=== DATA SUPPLIED ===

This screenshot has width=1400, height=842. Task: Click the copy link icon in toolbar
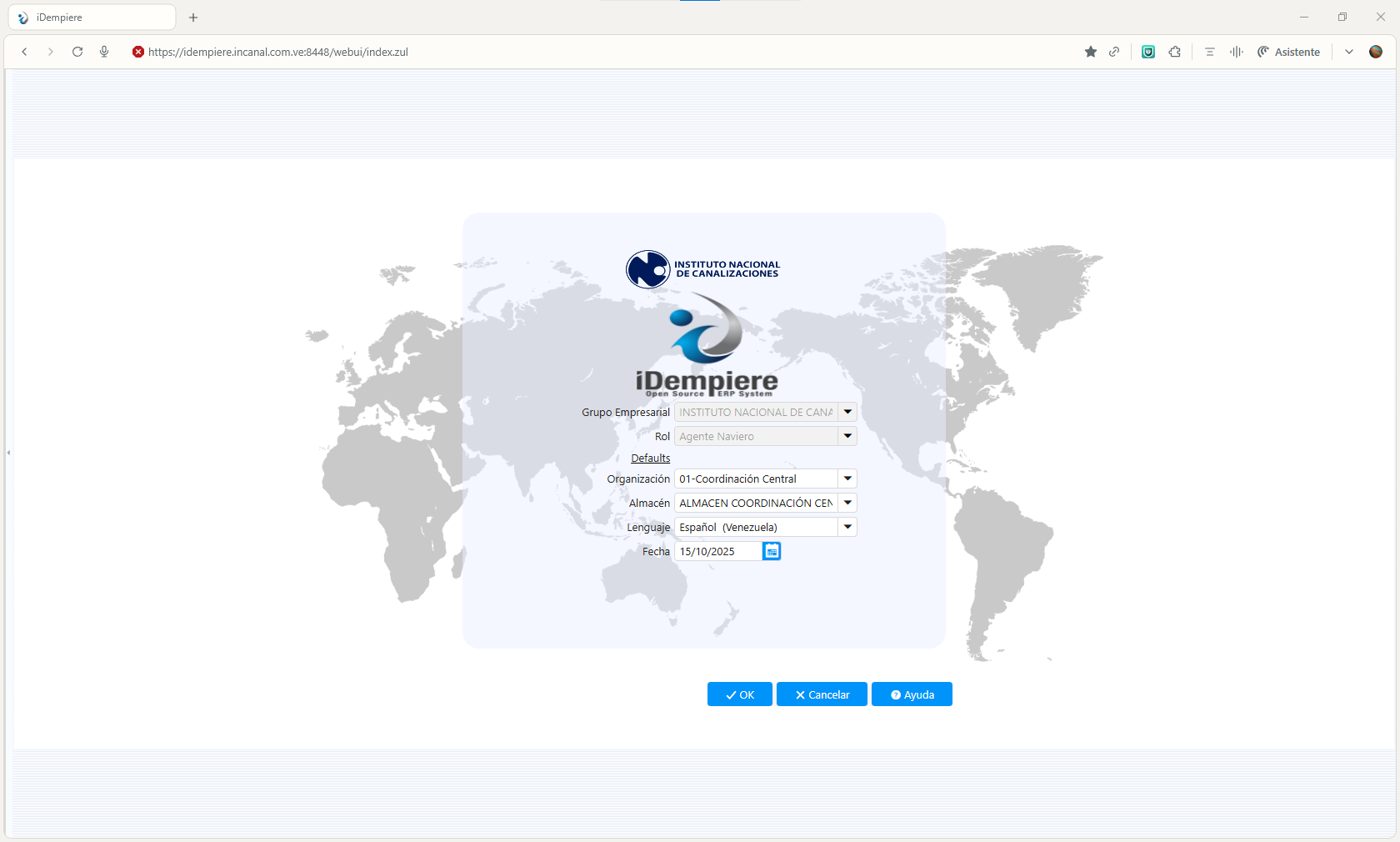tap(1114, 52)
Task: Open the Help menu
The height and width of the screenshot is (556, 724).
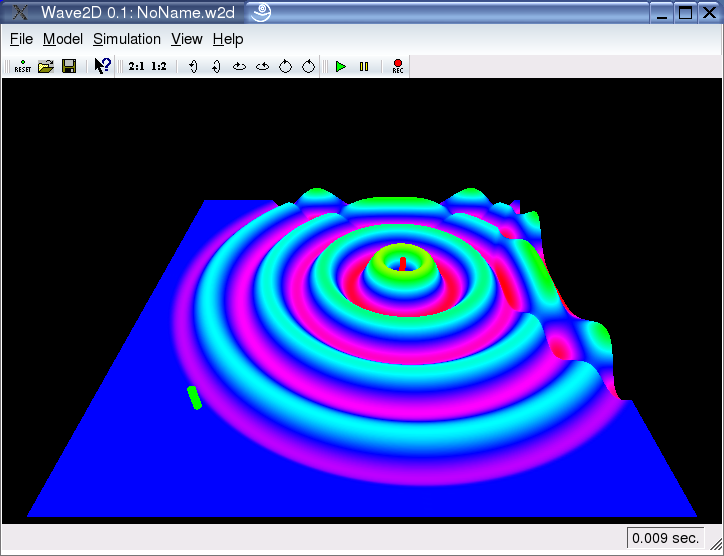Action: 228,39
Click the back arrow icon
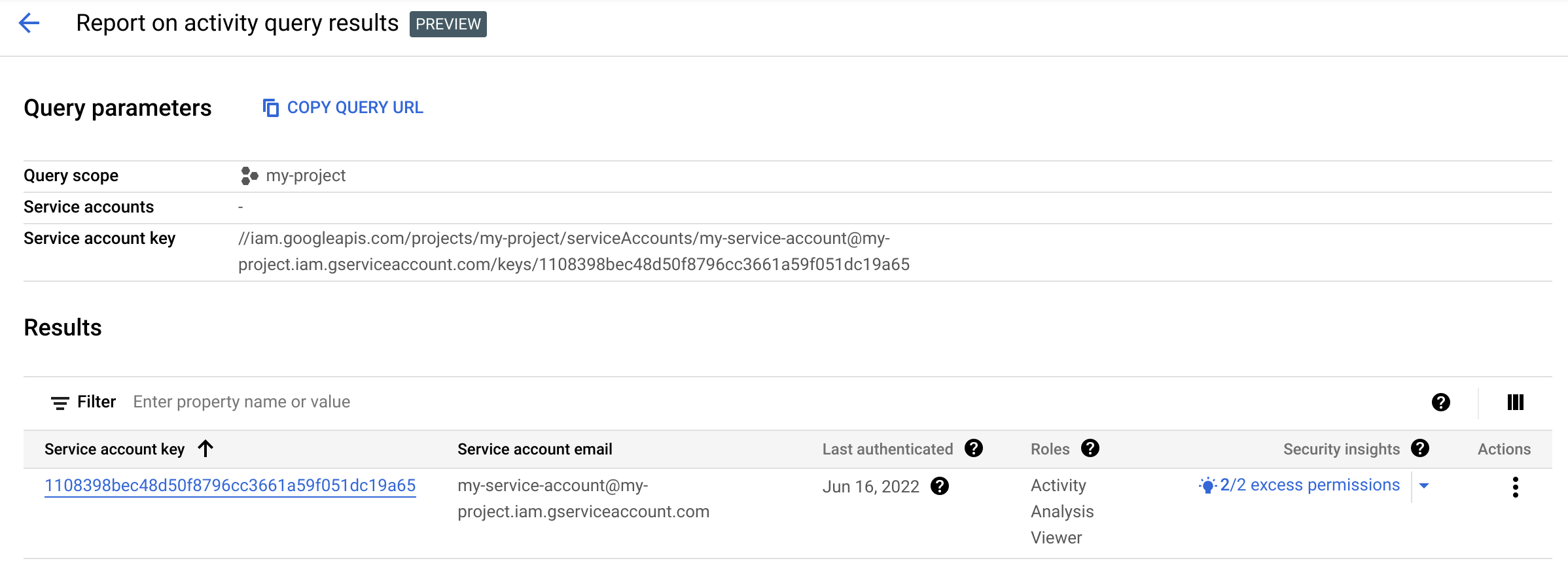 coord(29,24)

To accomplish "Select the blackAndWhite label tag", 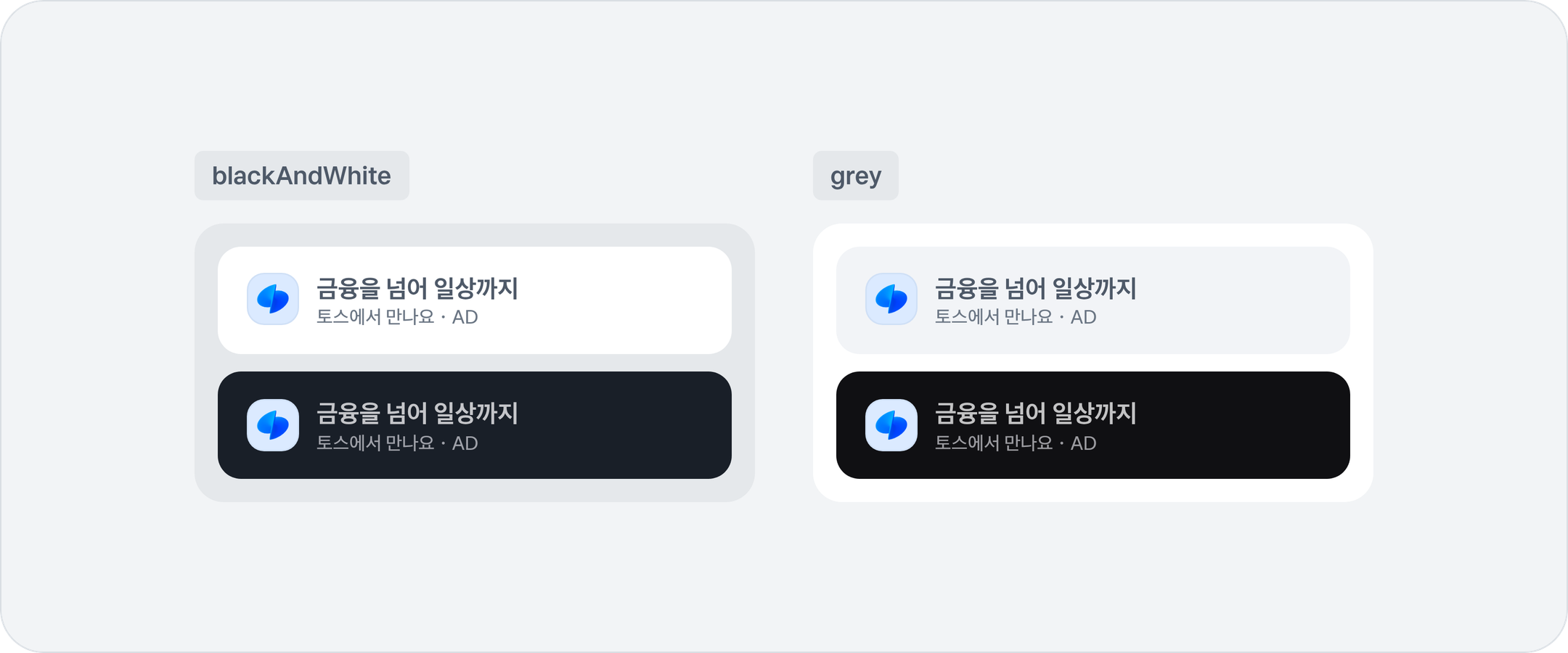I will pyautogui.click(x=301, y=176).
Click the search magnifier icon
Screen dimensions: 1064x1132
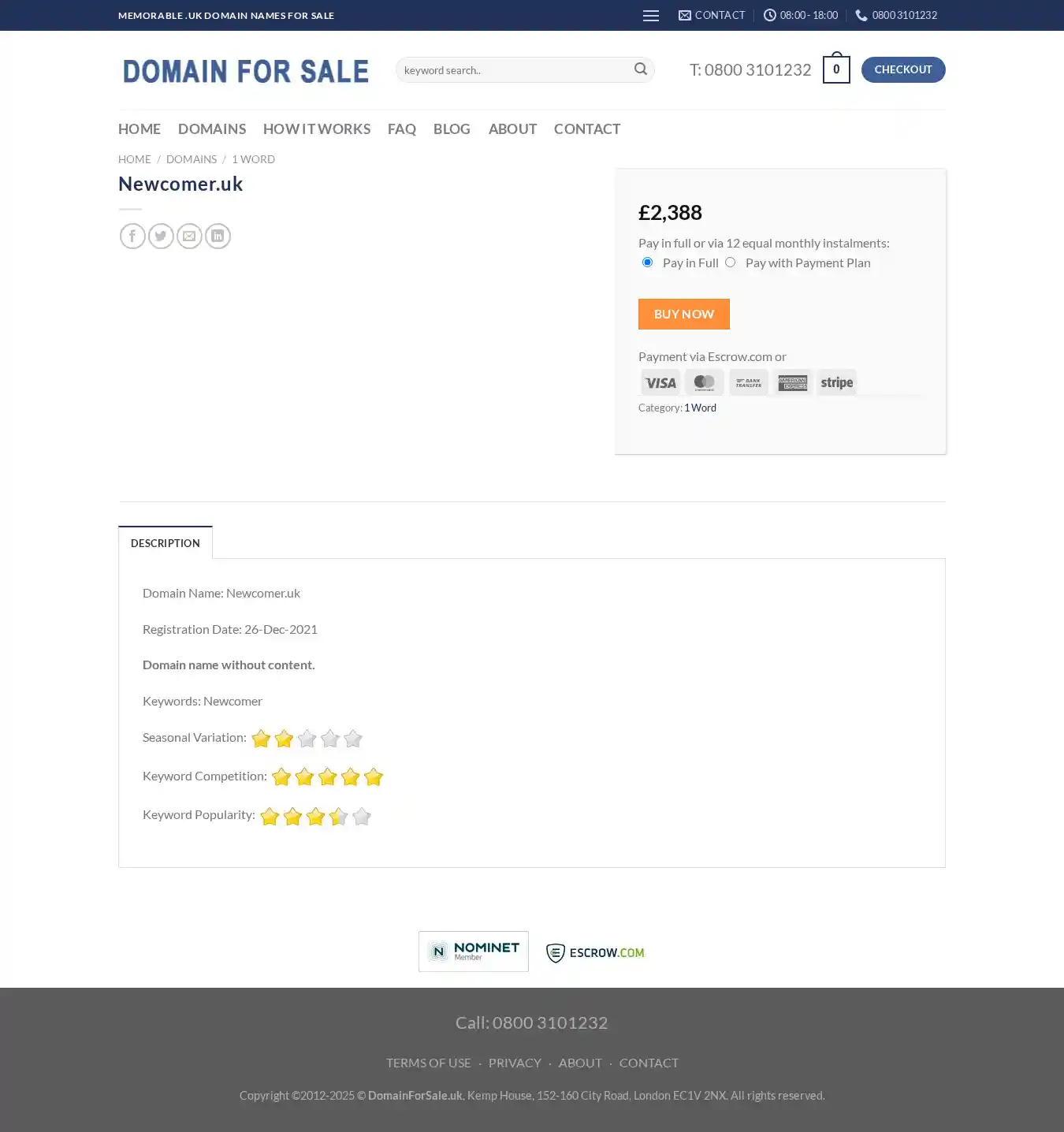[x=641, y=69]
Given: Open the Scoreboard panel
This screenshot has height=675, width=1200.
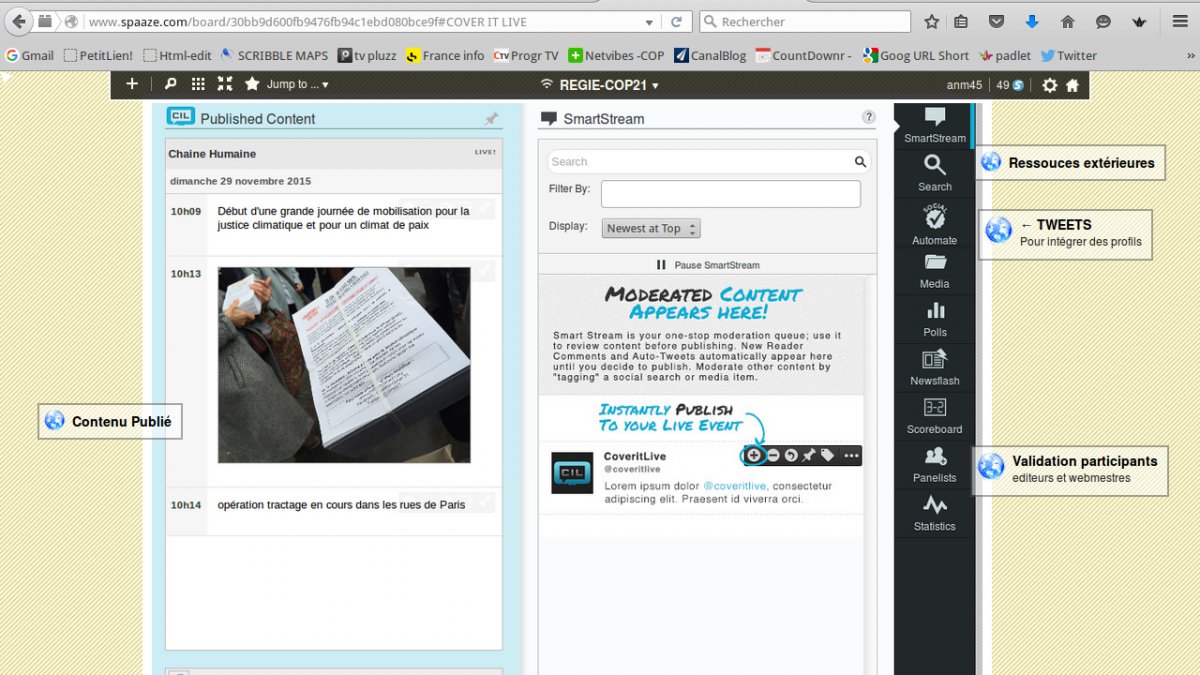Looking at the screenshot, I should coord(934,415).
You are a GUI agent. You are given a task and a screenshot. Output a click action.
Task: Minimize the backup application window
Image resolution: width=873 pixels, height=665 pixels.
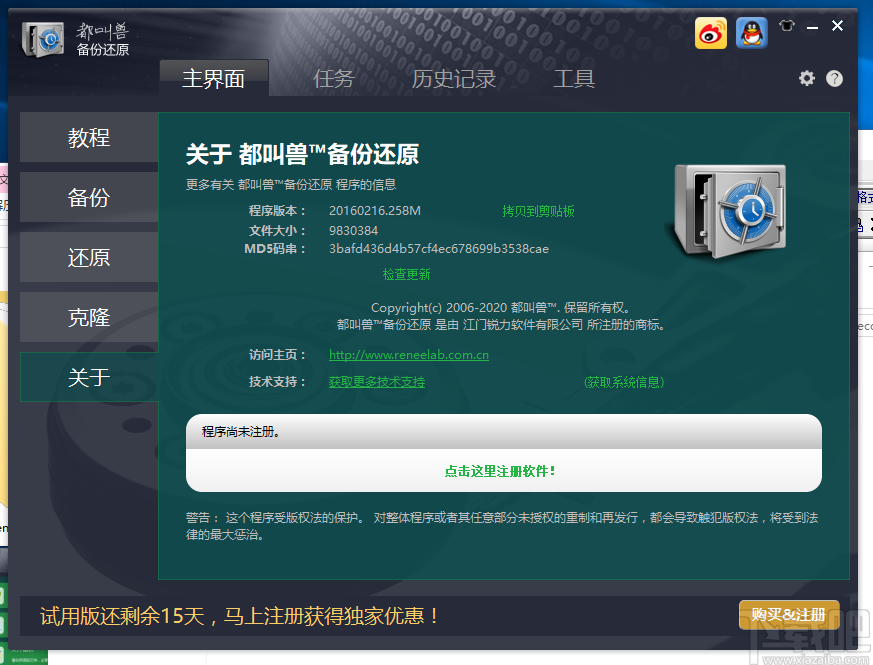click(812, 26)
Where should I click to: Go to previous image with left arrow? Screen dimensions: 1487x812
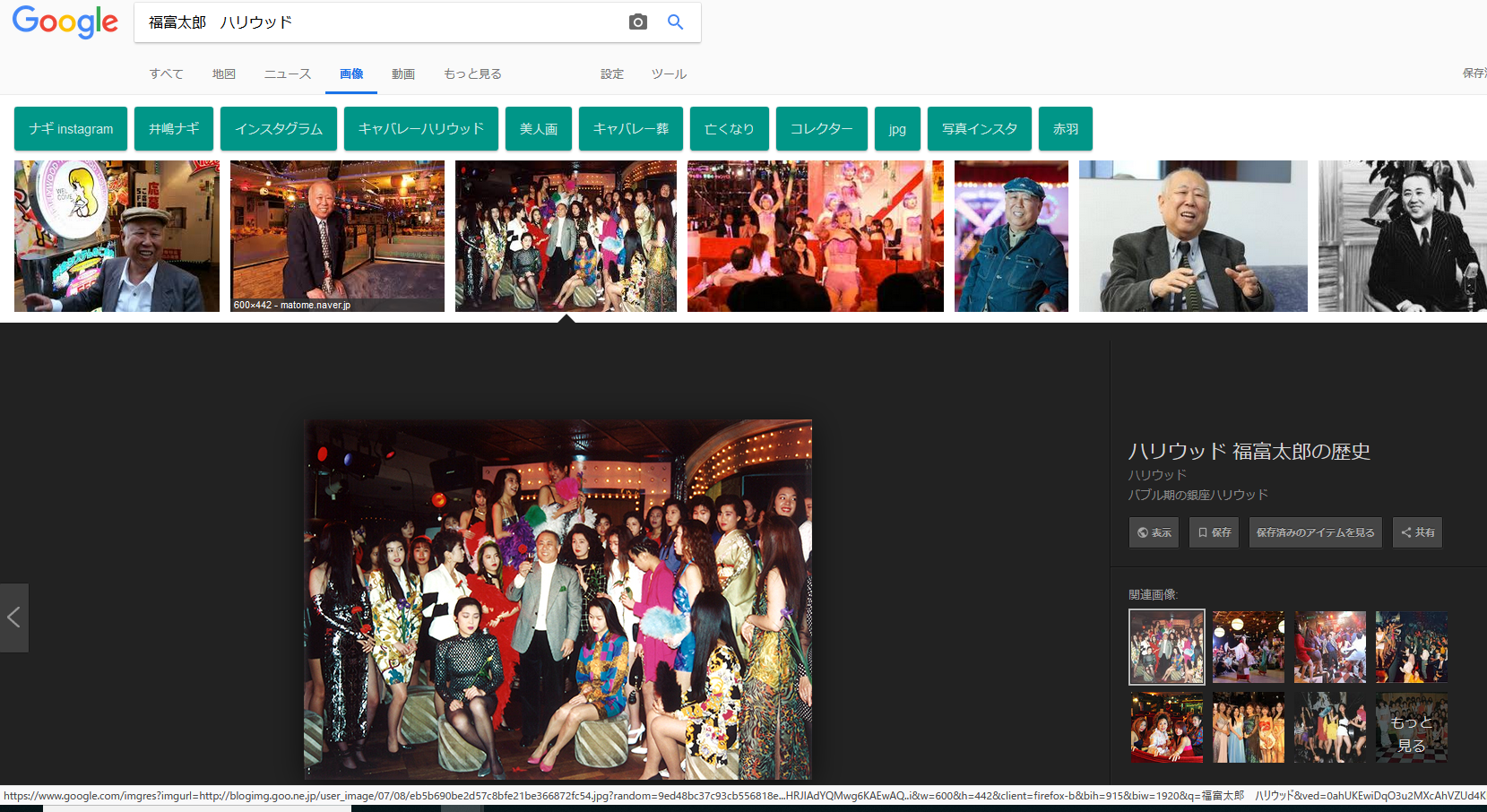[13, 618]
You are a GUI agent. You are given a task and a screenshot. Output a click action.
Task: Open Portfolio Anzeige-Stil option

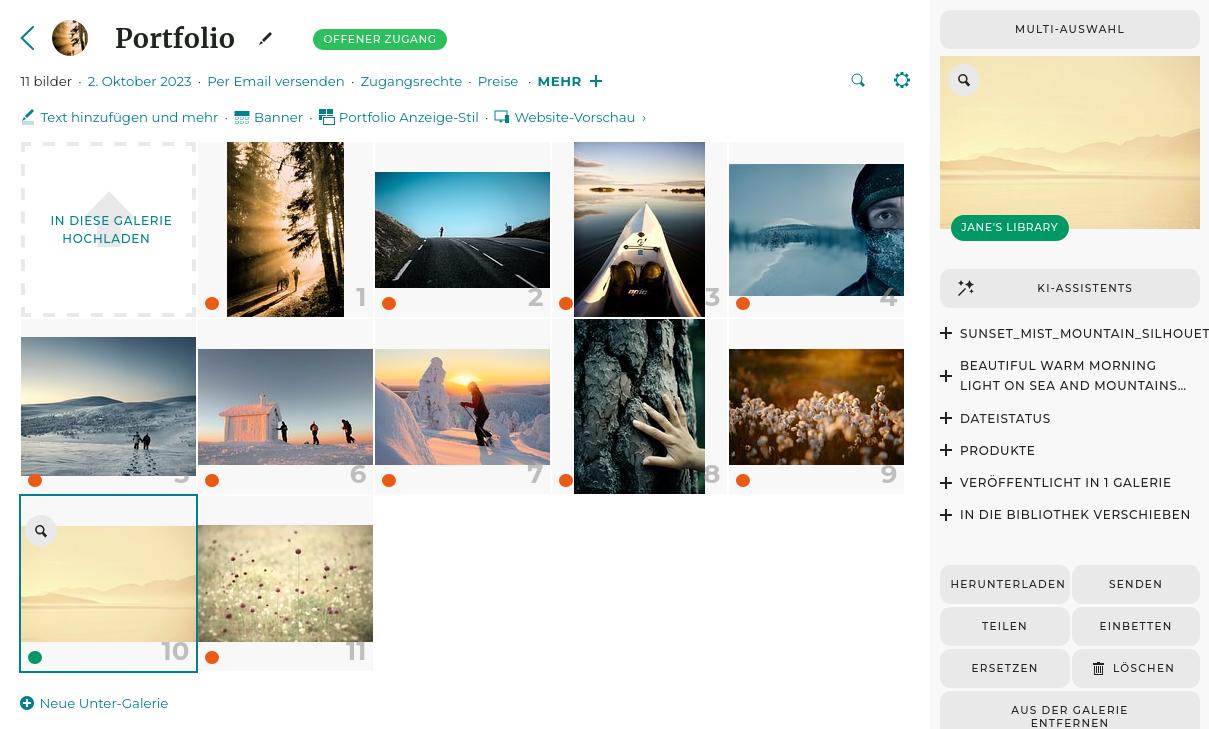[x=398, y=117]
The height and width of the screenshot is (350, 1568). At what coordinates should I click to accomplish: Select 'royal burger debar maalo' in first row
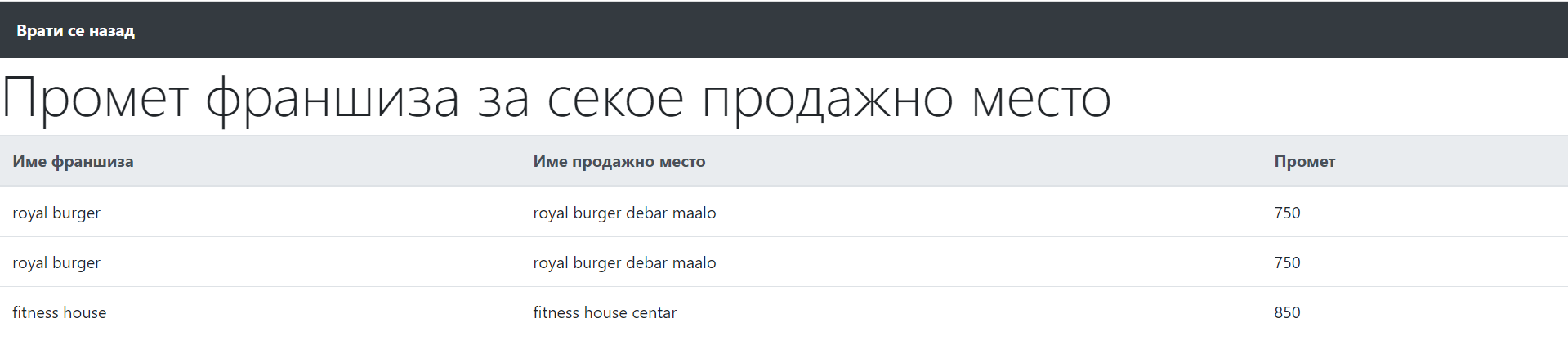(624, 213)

===

▶ [REQUIRED ACTION]:
Transcription of the lines from the one with "The height and width of the screenshot is (350, 1568)." through the end of the entries is required, exact and with no pictures.

▶ [ANSWER SECTION]:
The height and width of the screenshot is (350, 1568). At what coordinates should I click to accomplish: Select 'royal burger debar maalo' in first row
(624, 213)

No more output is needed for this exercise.